Isabelle's family origins remain unclear. Thorins do however crop up in Guise and Charpentier circles. For example, in the 1620s, a Catherine Thorin was the wife of Jean Thibert, concillor and élu at Meaux, where the composer's cousins resided. The name Thorin also has strong associations with Normandy, especially the environs of Alençon, Mme de Guise's duchy. For example, Thorin women were involved in marketing the lace produced there.
There is an even more intriguing thread that involves a Thorin, but following it to the end requires immersion in the records of the Minutier Centrale of Paris. In 1580 Ferrie Thorin, the widow of Pierre Le Grand, a master mason, gave the children of a painter named Pierre Jacquet (and Marie de Broye, his wife) the usufruct of her property — which included a house on the rue "Frepault" [AN., Y 120, f. 135; Y 121, f. 366v]. In 1629 that house was occupied by a certain Jacques Jacquet, mason and stone cutter [Y 170, f. 87v] who appears to have been Marceau Jacquet's grandson [fich. Lab. 35648, baptism of Jacques, son of Nicolas, in 1602; and 35594]. The links between the Thorins and the Jacquets are explained by the fact that both Ferrie Thorin's sister Jehanne and Pierre Jacquet, the painter, had married children of a painter named Pierre de Broue/de Broye [fich. Lab. 35665; 16310; 37912; 48898; 62898]. In other words, long before the ancestors of "Nanon"/Anne Jacquet, the Guise musician q.v., ever became instrument makers and began to call upon painters to decorate the soundboards of their instruments, and long before a Jacquet girl married a painter and eventually became Philippe de Champaigne's mother-in-law, this dynasty of masons had intermingled with a network of painters. None of these details permits an answer to the tantalizing question: Did Isabelle Thorin and Anne Jacquet consider themselves "cousins"?

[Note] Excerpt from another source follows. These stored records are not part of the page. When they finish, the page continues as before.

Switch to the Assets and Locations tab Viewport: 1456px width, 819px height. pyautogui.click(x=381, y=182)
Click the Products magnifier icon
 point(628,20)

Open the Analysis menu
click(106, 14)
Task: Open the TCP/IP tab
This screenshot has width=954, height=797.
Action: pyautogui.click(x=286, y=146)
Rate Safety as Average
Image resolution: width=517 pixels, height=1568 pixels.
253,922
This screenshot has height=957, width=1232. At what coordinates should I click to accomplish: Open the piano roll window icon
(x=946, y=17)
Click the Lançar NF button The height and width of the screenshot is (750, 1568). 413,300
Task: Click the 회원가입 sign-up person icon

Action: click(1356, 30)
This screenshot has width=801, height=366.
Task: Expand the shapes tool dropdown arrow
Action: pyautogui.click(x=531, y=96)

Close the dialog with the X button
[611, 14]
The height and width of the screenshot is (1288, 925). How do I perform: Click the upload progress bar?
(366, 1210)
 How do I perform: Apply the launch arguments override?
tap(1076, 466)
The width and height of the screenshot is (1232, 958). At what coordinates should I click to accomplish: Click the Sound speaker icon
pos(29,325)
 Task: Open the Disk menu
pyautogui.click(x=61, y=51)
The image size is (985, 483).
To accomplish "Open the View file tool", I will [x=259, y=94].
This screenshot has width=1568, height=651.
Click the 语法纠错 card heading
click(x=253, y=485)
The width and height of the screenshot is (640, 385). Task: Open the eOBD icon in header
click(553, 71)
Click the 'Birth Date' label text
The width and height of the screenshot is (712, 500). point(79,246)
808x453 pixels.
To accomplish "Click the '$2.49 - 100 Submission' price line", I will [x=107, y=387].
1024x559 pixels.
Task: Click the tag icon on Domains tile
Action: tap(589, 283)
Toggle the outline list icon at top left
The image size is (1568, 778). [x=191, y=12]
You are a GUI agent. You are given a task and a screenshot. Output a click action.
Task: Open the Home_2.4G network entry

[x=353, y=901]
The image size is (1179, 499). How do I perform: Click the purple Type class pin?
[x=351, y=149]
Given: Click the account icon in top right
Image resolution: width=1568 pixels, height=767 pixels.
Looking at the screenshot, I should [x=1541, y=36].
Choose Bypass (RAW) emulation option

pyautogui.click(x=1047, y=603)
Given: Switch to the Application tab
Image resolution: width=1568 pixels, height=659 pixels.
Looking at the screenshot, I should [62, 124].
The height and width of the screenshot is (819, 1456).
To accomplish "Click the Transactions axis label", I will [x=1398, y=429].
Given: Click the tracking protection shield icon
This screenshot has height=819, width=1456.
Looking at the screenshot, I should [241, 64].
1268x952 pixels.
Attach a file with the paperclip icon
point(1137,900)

For more on Mlles Thorin and Nodot: see MC, X 277, May 3 and Dec. 19, 1689; 278, Jan. 9, 1690; and also May 7, 1700; and LXXV, 338, constitution, June 19, 1687. Of special interest is the "transport réciproque" signed by Nodot and Thorin, Aug. 21, 1692, XC, 284: Thorin cedes Nodot the rights to the unpaid half of her Guise legacy, in return for a rente of 125 livres that Nodot had acquired in 1687. For Catherine Thorin, of Meaux, see MC., XX, 171, Apr. 19, 1628, fol. 227; and B.N., P.O. 2835, "Thorin," #62,960, pieces 3 and 4. Re the Thorins of Alençon: Marie Thorin, from Mamers, married Pierre Brossard, born into a merchant family of Le Mans "near Alençon," who had set up shop in Paris in 1698, MC., inventory, July 31, 1702. The Brossards, who sold the point de France and point de Malines lace that was made in Alençon, had a branch in that city (title 5). Marie's sister (?) Suzanne, was a "marchande" at Alençon, consentement, Aug. 26, 1702. Other Torins lived in nearby Mamers.